Denise, at Evotec Verona since 2016, holds an MS in Bio-demographic statistics from the University of Bologna (2012) and a second-level master's in advanced biostatistics for clinical research from the University of Padova (2022). With prior experience as a programmer and statistician in diverse fields, Denise now spearheads the Biostatistics team within Evotec's Pharmacometrics department. Her team offers vital statistical support across various drug discovery and development stages, with a focus on preclinical toxicology, safety studies, in-vitro biology, bioanalysis assay development, and Chemistry, Manufacturing, and Controls (CMC).

Biography

Francesco, a chemistry graduate from the University of Padova (Italy) in 1991, embarked on his career at Glaxo in Verona in 1992. Initially part of the Chemical Development Department, he honed his expertise in lab-scale chemistry and scale-up challenges. Later, as a member of the Lab Automation Team since 1997, Francesco developed and utilized automated systems for multiple and parallel reactions, enabling rapid optimization and deeper understanding of chemical processes.
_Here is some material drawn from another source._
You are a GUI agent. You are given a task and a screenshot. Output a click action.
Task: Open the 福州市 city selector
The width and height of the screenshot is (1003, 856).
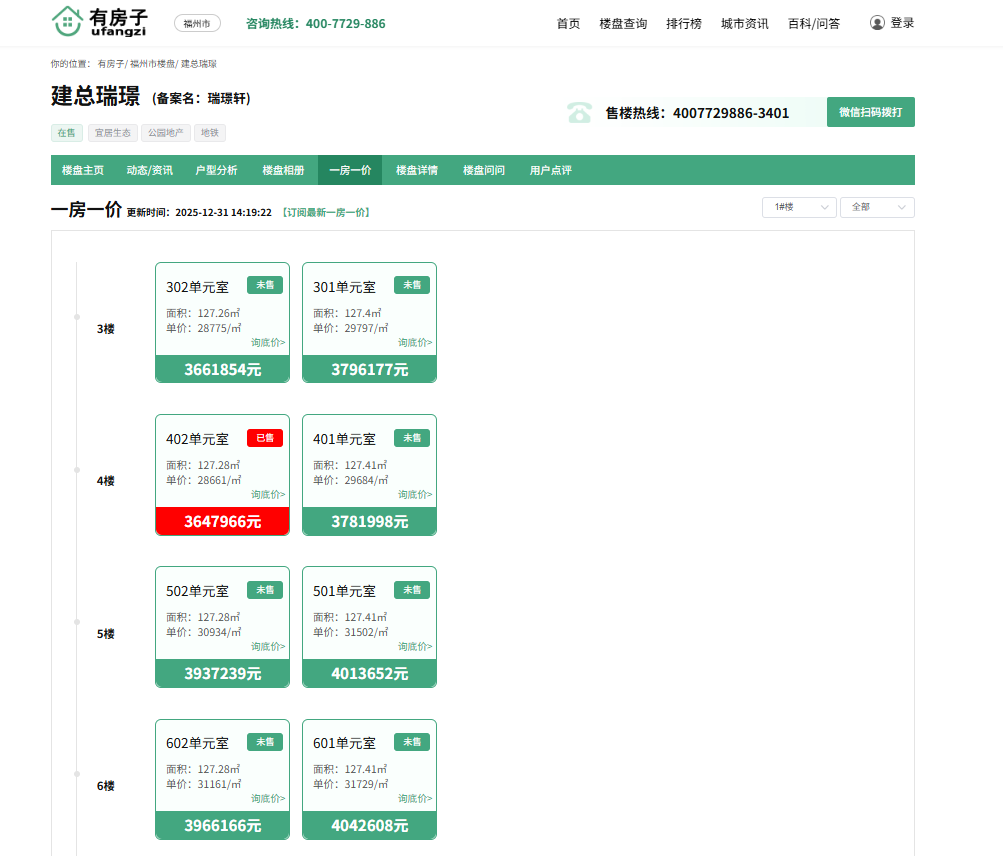(197, 23)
His profound knowledge of Quality by Design (QbD) principles and statistical tools, including principal component analysis (PCA), multivariate analysis (MVA), and experimental designs (DoE), seamlessly integrates with automated workstations for solvent/reagent screenings and process optimization. Currently, at Evotec Verona’s API Development and Manufacturing Department, Francesco oversees chemical projects from conception to pilot plant technology transfer, ensuring a smooth progression from route definition to reaction optimization.

Biography

Simone, a graduate of the 5-year program in Chemistry and Pharmaceutical Technologies at the University of Padova (Italy) in 2013, pursued a PhD in Molecular Science in 2017, with several scientific publications to his credit. Following a year of consultancy in the pharmaceutical sector, Simone joined Evotec in Verona. Initially focusing on compliance, he transitioned into a Quality Assurance (QA) specialist role over the past five years. Simone excels in managing client audits, internal audits, regulatory audits, KPIs, and cross-risk assessments within a global team.

Biography

Dorly holds a degree in Chemistry and Pharmaceutical Technologies from the University of Pavia (Italy) and a PhD in Pharmaceutical Sciences from the University of Milan. With a career spanning Pharmacia-Upjohn, Vectorpharma, Pharmatec, Merck-Serono, Eurand, Novo-Nordisk, and now Evotec, Maria has excelled in formulation development. Her expertise includes modified release formulations for subcutaneous administration, microparticles and nanoparticles for oral and subcutaneous delivery of peptides and small proteins, and development of new oral formulations of GLP1 analogues. Maria has contributed significantly to the field through her patents, research papers, and presentations at international pharmaceutical conferences.